Ainsi, seules les grandes entreprises, souvent de propriété étrangère et bien structurées, bénéficient réellement de ces financements. A l’opposé du spectre, les très petites entreprises ont connu une amélioration notable de l’accès au crédit grâce à la microfinance. En revanche les petites et moyennes entreprises, qui ont des besoins de financement allant de quelques dizaines de milliers d’euros parfois jusqu’à plusieurs millions d’euros, ne sont pris en charge ni par les institutions de microfinance, ni par les banques privées. Il manque des intermédiaires financiers sur lesquels s’appuyer pour financer un “missing middle”.

Les limites de l'APD à destination du secteur privé

Une étude de la Ferdi (2020) a mis en évidence que les Institutions financières de développement (IFD) étaient peu engagées dans le financement des PME et jeunes entreprises en Afrique. Cette situation s’explique à la fois par les modalités actuelles de l’aide et par des montants dédiés au secteur privé insuffisants.

Recommandations :

Accroître et repenser l’utilisation de l’APD à destination des entreprises privées est essentiel. En particulier, les ressources publiques devront servir à favoriser une prise de risque plus grande (dé-risquer les investissements) et réduire la contrainte financière (compenser une rentabilité plus faible à court terme) afin d’avoir un impact fort à long terme. Une partie des ressources publiques doit aussi servir à accompagner les entreprises afin que d’améliorer l’impact attendu (assistance technique à titre gracieux en complément de l’investissement).

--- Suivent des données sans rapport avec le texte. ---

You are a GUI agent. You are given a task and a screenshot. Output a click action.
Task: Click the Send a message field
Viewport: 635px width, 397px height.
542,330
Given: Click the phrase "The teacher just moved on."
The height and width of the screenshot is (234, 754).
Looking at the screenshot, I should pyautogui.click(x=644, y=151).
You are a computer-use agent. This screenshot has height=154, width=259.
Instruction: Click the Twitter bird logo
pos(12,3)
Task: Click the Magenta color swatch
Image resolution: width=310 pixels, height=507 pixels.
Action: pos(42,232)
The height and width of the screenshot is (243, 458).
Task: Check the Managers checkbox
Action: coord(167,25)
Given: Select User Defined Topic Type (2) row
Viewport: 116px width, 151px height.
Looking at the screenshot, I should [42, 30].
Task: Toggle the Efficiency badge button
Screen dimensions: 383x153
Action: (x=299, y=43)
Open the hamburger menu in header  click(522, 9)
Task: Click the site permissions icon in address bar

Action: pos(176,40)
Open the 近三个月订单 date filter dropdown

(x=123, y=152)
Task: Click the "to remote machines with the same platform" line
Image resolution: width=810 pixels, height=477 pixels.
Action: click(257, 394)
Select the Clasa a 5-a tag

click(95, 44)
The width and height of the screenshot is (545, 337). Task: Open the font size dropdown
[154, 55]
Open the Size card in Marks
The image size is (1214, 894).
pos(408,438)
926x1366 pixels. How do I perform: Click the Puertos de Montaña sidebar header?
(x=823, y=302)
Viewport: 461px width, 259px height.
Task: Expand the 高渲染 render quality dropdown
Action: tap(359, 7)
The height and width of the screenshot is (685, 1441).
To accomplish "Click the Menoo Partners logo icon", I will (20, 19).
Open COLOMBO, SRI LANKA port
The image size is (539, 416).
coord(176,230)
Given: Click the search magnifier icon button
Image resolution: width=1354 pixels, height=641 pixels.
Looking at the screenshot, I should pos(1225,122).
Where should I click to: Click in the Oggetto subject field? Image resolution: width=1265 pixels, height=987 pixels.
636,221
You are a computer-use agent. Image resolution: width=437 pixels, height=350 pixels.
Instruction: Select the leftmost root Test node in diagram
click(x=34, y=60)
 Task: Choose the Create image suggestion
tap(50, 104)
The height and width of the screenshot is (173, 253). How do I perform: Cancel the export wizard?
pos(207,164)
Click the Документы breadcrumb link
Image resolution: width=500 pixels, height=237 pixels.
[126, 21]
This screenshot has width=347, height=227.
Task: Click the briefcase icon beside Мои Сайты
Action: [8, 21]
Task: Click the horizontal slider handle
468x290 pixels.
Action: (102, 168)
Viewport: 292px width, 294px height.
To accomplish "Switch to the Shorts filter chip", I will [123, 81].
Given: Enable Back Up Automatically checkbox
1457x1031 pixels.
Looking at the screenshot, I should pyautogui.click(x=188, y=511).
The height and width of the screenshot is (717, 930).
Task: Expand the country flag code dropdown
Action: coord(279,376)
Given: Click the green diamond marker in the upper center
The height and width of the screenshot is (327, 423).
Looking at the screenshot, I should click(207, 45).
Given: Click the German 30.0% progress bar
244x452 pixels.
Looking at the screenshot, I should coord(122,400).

Ceci implique de sortir des réticences culturelles. La controverse sur l’utilisation des fonds publics pour soutenir le secteur privé n’est pas nouvelle. Ses opposants défendent l’idée que les fonds publics ne devraient pas servir à enrichir des actionnaires privés. Or, cette vision de l’aide ignore que des entreprises productives ont non seulement des effets économiques (création d’emplois et d’activités, diffusion de connaissance) mais aussi des impacts forts sur le reste de la société (innovation, mobilisation fiscale, pacification).